- **Problem statement**:
Quote the records word for word, starting at the line that contains "Given: Click the word" and ending at the last line of the records.

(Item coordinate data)
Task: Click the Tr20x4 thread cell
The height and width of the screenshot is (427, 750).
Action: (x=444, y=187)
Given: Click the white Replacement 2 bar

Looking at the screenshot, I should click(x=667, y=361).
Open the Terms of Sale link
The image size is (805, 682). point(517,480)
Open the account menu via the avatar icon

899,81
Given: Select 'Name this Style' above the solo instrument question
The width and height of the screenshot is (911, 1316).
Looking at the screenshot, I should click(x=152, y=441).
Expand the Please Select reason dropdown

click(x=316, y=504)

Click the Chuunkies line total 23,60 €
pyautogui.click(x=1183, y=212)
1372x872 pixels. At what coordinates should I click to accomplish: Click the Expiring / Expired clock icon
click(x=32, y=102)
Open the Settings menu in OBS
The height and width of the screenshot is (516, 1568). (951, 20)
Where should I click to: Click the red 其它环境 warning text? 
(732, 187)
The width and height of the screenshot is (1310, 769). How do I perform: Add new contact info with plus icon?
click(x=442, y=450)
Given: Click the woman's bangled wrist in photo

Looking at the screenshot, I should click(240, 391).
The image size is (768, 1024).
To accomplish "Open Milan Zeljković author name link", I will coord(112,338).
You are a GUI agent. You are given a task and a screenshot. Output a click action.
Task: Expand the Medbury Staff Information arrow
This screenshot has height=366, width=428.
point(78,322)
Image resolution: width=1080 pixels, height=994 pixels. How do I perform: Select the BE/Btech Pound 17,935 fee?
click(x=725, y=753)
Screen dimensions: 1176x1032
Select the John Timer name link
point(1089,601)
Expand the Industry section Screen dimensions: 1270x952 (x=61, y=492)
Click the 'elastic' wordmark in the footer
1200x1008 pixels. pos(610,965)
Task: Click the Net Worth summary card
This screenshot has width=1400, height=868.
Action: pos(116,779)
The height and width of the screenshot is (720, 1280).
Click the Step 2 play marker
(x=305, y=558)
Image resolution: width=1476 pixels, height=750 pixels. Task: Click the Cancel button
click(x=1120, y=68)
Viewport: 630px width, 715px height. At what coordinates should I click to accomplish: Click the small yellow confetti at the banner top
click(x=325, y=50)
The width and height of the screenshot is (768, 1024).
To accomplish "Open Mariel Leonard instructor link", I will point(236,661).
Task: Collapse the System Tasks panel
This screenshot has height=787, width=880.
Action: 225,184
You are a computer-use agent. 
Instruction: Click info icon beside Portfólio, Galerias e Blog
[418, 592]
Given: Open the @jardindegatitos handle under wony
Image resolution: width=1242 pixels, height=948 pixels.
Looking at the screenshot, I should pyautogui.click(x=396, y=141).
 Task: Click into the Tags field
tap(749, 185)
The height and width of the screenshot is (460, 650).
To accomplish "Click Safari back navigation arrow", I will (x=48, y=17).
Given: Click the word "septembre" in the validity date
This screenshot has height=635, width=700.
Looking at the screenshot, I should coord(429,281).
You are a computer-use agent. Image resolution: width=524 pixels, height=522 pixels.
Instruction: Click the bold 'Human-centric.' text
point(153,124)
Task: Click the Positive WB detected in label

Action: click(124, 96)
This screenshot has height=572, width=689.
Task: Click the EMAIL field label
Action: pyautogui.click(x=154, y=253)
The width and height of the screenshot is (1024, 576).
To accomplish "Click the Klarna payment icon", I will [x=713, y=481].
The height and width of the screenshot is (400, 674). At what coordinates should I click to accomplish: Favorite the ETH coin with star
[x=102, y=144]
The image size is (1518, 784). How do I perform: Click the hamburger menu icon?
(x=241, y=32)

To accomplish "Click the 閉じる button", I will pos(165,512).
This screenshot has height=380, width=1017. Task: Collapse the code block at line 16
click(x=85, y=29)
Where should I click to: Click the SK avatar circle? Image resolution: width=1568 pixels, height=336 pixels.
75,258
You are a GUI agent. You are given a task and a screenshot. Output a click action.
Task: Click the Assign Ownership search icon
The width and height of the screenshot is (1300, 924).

- **Task response**:
Given: Click the word "septembre" in the validity date
This screenshot has height=635, width=700.
Looking at the screenshot, I should coord(429,281).
You are a computer-use agent. Image resolution: width=524 pixels, height=522 pixels.
Instruction: Click the bold 'Human-centric.' text
point(153,124)
Task: Click the Positive WB detected in label

Action: click(124, 96)
This screenshot has height=572, width=689.
Task: Click the EMAIL field label
Action: pyautogui.click(x=154, y=253)
The width and height of the screenshot is (1024, 576).
To accomplish "Click the Klarna payment icon", I will [x=713, y=481].
The height and width of the screenshot is (400, 674). At what coordinates should I click to accomplish: Favorite the ETH coin with star
[x=102, y=144]
The image size is (1518, 784). How do I perform: Click the hamburger menu icon?
(x=241, y=32)

To accomplish "Click the 閉じる button", I will pos(165,512).
This screenshot has height=380, width=1017. Task: Collapse the code block at line 16
click(x=85, y=29)
Where should I click to: Click the SK avatar circle? Image resolution: width=1568 pixels, height=336 pixels.
75,258
You are a GUI agent. You are given a task and a screenshot. Output a click action.
Task: Click the Assign Ownership search icon
The width and height of the screenshot is (1300, 924).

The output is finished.